If we can lay aside the debate as to the source of the above quotation and just consider the content what do we have here?

Well it certainly goes against the grain of the group mind that creates the dogmatically diminutive and overtly polite Canadian persona that is often used as a measure of just how "not-American" (as in from the U.S.A.) "we" are.

As I journey and consider the quality of humility as it pertains to my way of being in the world, it seems to me to paint a picture of one that stands fully in all that they were created to be - what we have then, is a radically different representation of true humility.

I suppose it's a potentially slippery slope to try and expand upon the quality of humility without crossing the line into ego-aggrandizement, or at least being accused of doing so. That in itself might be the very barrier to ones full expression of themselves- "others will think poorly of me." If this were to be the criteria used to decide when one could stand in authenticity, when exactly would you ever be "free" to do so? I think the short answer is - Never!

Truly there is nothing "enlightened" about playing small for the purpose of care taking the feelings of others. If everyone is wandering around in this group consciousness of competitive self-abasement  i.e. "oh no it was nothing," "no really it wasn't that good - I should have done much better," "I'm nothing compared to...." "I could not even hope to carry his/her baggage" this is not "humility." This is more likely the flip-side of an ego that sees it necessary to over-inflate the self, in order to mask deep wounds, feelings of inferiority and inadequacy, by seeking love and attention from outside the self to compensate for a lack of love from within, by drawing support from others through self-criticism. From this mind-set it can be difficult even to accept love no matter where it is coming from. Attempts to express love to individuals such as this, are met with various forms of deflection leaving the giver perhaps feeling slighted and the receiver continuing to feel empty.

What then would a healthy love and appreciation of self look like? Well to begin with I'm not talking about being boastful. The problem is there is many a paradigm existing that would cast dispersion on the self-loving individual. It is not widely encouraged to be overly "self-concerned" and yet if I'm not concerned for myself - who is going take that on? And while it has been said "pride goes before destruction and a haughty spirit before a fall." There will be no need to concern yourself about falling if you never allow yourself to get up, let alone fly. To one entrenched and well-schooled in selflessness as a virtue and "not blowing ones own horn" someone that is confidently and fully standing in their power and freely self-expressed, might be said to be "arrogant." Scripture such as the previous have been twisted and subject to some of the same treatment as some mainstream theology that suggest that "we" are certainly not worthy of God's praise - so what would make you think you should hold yourself in high esteem? A life of suffering is presented as "our" comeuppance for the presumed sinful nature of humanity.
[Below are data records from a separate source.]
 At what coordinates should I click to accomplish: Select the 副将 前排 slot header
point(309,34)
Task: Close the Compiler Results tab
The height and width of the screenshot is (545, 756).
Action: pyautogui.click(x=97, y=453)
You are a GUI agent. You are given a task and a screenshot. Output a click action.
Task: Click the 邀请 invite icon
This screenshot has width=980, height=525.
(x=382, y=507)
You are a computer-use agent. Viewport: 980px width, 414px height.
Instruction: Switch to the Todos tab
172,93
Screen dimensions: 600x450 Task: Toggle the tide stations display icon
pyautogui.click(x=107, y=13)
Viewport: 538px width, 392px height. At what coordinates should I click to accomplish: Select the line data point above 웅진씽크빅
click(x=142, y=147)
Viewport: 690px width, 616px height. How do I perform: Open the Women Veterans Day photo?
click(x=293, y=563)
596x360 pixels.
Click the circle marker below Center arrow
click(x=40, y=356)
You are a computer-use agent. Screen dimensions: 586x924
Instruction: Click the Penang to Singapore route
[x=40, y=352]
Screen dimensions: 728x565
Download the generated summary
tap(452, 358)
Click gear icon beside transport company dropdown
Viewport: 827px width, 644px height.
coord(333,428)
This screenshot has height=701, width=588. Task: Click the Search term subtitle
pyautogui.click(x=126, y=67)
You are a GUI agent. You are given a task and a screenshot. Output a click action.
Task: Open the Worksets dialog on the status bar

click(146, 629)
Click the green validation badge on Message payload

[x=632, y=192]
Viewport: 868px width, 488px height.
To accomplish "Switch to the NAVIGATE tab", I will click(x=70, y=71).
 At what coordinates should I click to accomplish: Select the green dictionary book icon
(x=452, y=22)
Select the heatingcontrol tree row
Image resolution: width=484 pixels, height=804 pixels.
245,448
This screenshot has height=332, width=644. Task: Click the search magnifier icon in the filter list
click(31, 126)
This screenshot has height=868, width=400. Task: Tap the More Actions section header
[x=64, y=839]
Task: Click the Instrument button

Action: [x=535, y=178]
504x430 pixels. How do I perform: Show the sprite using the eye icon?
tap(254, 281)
Still from this frame of reference it is suggested if you "give until it hurts"that somehow there is a reward, in so doing.

So then to "devalue" oneself is not at all bestowing that which is rightly due. It's easy to see that if you have a congregation full of people and that at their core, they feel poorly about themselves, they as a group, would be easily controlled and manipulated. This of course has nothing to do with a loving universe or a Creator synonymous with love, which of course many of these "mainstream" theologies aren't preaching. However if you consider a paradigm which insists that you are loved unconditionally, in fact the truth of your being is that you are love - that you are worthy of love, deserving of love, equal to (not less than) any other human being, that creation/the creator itself, loves you then who are you to be running around playing small, limiting yourself in thought and deed. It would be rather lacking in humility to take such a stance.

I'm not going to go into the myriad ways in which one might begin to walk a path which would begin to de-robe them of familial, societal, cultural etc. varieties of limited thinking and erroneous beliefs. I am suggesting that a consciousness built around unconditional love would involve a vision of win/win. There would be no need to play the martyr (not that there is one now) but the martyr archetype is certainly widely embraced. There's not anything particularly loving about it, if one party or group is diminished so drastically in order for the other to benefit. I would hazard to say - one cannot make a "big splash" by making themselves perpetually small. It also might just be, that though again, I'm not talking about being seen for the sake of being seen, just the same, if one is trying to reach and inspire others then you must be seen, heard and putting it out there!